The righteous anger lasted until she was halfway home, when she glanced in her rearview mirror and realized Lucas was right behind her. Following her to make sure she got home safely. That’s when the pain broke through the layers of ice she’d buried it beneath and cracked her heart in two.
CHAPTER NINETEEN
THE NEXT FOUR DAYS PASSED in a haze of misery for Kara. After getting home from Lucas’s that Thursday night from hell, she’d cr
awled—fully clothed—into her bed and pulled the covers over her head. And she hadn’t come out until late the next morning when the nausea reared its ugly head, forcing her to make a dash for the bathroom.
After that, she’d tried to eat, for the baby’s sake. Had done some gentle exercising, again for the baby’s
sake. Had sat on the couch and gotten plenty of rest, for the baby’s sake. And had died a little more with each minute that the phone stayed silent. Without Lucas calling to tell her he understood why she’d said what she’d did.
She’d started to call him twice, but both times ended up putting the phone down before she’d finished punching in his number. He was the one who had kicked her out, who asked for space. If he changed his mind and wanted to talk to her, he knew where to find her.
On Monday morning, she texted him the address for Dr. Beaumont and had waited for hours for a reply. When she didn’t get one, she texted again to make sure it had gone through. He replied with a three-word message, Got it. Thanks.

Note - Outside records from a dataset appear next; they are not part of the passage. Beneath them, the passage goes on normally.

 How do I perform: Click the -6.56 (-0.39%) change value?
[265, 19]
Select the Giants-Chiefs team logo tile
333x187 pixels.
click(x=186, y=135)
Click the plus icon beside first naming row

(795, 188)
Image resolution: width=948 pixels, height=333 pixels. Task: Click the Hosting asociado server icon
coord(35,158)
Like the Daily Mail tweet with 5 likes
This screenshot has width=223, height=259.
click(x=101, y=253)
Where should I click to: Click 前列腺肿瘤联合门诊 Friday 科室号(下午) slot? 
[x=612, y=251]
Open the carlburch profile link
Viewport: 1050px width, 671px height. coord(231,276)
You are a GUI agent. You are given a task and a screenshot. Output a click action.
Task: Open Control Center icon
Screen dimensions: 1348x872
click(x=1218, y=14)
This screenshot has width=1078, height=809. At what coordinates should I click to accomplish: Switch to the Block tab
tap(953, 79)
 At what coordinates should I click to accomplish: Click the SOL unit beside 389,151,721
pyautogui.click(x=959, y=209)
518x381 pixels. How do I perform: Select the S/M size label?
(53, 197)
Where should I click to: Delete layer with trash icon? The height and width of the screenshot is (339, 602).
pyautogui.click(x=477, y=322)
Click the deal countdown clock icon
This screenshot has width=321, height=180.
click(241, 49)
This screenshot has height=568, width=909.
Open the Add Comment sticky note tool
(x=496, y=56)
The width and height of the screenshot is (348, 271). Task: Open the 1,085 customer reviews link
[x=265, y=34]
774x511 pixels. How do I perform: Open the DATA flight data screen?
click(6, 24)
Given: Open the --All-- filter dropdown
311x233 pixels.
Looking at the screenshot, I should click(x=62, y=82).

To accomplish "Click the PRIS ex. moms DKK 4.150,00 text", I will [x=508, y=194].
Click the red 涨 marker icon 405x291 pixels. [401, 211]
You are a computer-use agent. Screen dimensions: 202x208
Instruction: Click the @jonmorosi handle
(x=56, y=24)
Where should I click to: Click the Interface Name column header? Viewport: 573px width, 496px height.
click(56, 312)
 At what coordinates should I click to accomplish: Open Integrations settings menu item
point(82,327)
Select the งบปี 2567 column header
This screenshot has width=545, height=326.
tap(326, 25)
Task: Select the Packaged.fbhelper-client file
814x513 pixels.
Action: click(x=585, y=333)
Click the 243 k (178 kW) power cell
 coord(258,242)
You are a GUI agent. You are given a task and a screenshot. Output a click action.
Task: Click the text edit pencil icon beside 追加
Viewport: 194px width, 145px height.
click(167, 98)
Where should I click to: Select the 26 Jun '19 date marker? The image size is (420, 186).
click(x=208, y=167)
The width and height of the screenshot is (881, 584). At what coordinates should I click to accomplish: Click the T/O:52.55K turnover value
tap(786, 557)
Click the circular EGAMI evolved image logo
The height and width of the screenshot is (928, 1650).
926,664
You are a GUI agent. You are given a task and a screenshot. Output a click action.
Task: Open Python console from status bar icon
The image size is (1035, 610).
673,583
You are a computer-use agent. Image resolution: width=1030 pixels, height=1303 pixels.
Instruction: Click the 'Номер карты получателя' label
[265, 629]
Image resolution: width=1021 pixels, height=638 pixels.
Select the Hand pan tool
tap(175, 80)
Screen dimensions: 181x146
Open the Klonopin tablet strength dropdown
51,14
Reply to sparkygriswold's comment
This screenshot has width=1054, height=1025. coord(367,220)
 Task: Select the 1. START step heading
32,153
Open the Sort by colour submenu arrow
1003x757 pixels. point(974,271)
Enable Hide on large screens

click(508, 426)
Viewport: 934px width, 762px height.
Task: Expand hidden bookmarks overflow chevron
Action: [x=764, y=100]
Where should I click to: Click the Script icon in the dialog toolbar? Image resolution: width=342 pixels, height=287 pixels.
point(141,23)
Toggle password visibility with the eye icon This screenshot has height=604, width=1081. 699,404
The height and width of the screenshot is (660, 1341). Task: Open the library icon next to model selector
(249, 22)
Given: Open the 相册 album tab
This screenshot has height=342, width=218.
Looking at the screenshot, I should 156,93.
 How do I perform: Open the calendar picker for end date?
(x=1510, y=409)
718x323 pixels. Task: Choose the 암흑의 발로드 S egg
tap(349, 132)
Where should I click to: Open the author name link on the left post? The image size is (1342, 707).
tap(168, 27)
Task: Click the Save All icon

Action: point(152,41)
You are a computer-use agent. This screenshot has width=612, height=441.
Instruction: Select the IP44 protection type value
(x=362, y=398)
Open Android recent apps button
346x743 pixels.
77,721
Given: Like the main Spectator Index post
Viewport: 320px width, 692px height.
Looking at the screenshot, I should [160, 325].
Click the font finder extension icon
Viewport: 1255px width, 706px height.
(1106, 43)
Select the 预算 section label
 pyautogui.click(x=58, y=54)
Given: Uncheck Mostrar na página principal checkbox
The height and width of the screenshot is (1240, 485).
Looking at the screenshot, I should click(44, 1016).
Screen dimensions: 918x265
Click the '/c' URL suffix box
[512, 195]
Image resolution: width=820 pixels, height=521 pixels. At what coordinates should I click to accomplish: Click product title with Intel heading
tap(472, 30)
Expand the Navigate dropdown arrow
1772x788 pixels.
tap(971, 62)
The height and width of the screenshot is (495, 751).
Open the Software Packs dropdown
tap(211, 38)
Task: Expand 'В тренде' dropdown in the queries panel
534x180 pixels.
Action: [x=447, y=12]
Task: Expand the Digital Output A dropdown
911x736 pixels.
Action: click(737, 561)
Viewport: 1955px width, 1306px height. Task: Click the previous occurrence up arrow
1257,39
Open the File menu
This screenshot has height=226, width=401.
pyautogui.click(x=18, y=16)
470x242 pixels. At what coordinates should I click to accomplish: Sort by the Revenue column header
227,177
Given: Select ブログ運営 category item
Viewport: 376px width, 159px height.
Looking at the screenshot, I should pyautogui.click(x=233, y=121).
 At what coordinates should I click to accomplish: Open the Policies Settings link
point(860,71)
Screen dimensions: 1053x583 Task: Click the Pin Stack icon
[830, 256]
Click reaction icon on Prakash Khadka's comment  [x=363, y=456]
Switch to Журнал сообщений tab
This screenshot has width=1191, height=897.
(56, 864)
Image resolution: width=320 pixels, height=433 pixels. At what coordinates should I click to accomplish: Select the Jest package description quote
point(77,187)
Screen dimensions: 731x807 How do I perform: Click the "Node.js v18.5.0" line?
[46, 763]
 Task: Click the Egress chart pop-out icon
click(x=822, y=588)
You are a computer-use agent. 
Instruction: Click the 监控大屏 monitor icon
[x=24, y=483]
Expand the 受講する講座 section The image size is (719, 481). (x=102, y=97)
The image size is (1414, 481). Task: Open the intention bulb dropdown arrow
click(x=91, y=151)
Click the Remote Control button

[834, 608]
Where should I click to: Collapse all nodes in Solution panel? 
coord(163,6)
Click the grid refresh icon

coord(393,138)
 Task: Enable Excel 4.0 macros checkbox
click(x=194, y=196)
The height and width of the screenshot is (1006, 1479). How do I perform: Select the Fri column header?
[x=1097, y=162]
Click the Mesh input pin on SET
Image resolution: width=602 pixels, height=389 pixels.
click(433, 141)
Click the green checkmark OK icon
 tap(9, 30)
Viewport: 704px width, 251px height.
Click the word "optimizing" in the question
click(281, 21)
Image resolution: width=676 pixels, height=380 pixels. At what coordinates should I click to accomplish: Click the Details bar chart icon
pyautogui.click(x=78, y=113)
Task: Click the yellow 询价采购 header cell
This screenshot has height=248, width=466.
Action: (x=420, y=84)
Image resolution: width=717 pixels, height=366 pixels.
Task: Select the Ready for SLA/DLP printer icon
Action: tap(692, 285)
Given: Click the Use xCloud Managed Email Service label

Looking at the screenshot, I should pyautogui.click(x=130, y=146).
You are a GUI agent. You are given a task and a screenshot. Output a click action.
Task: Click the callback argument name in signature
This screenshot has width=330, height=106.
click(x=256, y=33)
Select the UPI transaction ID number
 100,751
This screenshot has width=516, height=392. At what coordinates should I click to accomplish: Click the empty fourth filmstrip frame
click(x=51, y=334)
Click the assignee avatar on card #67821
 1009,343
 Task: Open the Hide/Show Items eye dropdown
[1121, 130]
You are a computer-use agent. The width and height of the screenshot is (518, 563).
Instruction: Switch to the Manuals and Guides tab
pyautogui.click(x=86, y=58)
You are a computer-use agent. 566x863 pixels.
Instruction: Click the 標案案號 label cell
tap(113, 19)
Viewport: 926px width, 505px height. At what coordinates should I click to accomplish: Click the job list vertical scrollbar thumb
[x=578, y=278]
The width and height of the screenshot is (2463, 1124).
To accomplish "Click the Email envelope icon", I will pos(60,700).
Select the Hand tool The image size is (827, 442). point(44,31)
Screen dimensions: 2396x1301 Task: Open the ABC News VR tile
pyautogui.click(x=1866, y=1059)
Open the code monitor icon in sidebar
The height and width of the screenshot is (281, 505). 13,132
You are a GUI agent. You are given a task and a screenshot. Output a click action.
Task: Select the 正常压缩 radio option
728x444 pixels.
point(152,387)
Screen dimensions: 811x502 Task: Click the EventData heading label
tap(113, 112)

That was it. Seventeen years reduced to three lousy words. She didn’t even know how to start trying to assimilate that.
She didn’t sleep at all Monday night, sick with nausea and grief and fear over what the amniocentesis results were going to show. She wanted to call Lucas, to see if he was as frightened as she was, but after his text message there was no way she could do it. She was on her own.
Which was funny, in a sad way. She’d spent almost her entire life thinking she was on her own. From the moment her father left and her mother fell apart, she had made her own way in the world. And when her mother died and she realized her father didn’t actually give a damn about her, she had thought she was completely alone. Maybe, to an extent, that was true. But what she hadn’t realized, what she hadn’t figured out until it was too late, was that she had never really been alone. That the reason she had never been lonely, the reason her solitude had never bothered her before, was because Lucas had been there all along.